◆ Cosa farai ◆
**A)** Nel brano citato, a chi era stato affidato il discorso introduttivo che ha preceduto quello di Ignazio La Russa?
**B)** In base al brano citato, spiega perché per Francesco Filippi il 25 aprile deve rimanere una data divisiva.

Di Filippo Schwachtje - 15 October 2022 - 19:01

TRENTO. “Continuerò a pensare che il 25 aprile è e deve rimanere una data divisiva, perché separa il fascismo dalla democrazia”. Sono queste le parole con le quali lo storico trentino Francesco Filippi (autore di una fortunata serie di libri sul Ventennio, Qui, Qui e Qui Articolo) chiude la sua analisi dopo l’elezione a Palazzo Madama di Ignazio La Russa ed il suo primo discorso da neo-eletto presidente del Senato. Discorso che ha seguito quello introduttivo affidato alla senatrice a vita Liliana Segre, accolta da una standing ovation (Qui Articolo) dell’aula. Nelle parole di La Russa Filippi vede in definitiva un evidente tentativo di “equiparazione amalgama”, di una “pacificazione” storica che sembra però avere “tutte le caratteristiche di una ‘parificazione’, di una abluzione che ridona verginità”.

◆ Dati ◆
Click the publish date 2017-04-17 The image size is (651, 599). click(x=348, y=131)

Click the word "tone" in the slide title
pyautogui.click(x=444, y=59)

◆ Risultati per compito ◆
**A)** Alla senatrice a vita Liliana Segre.

**B)** Per Filippi il 25 aprile è e deve rimanere una data divisiva perché separa il fascismo dalla democrazia.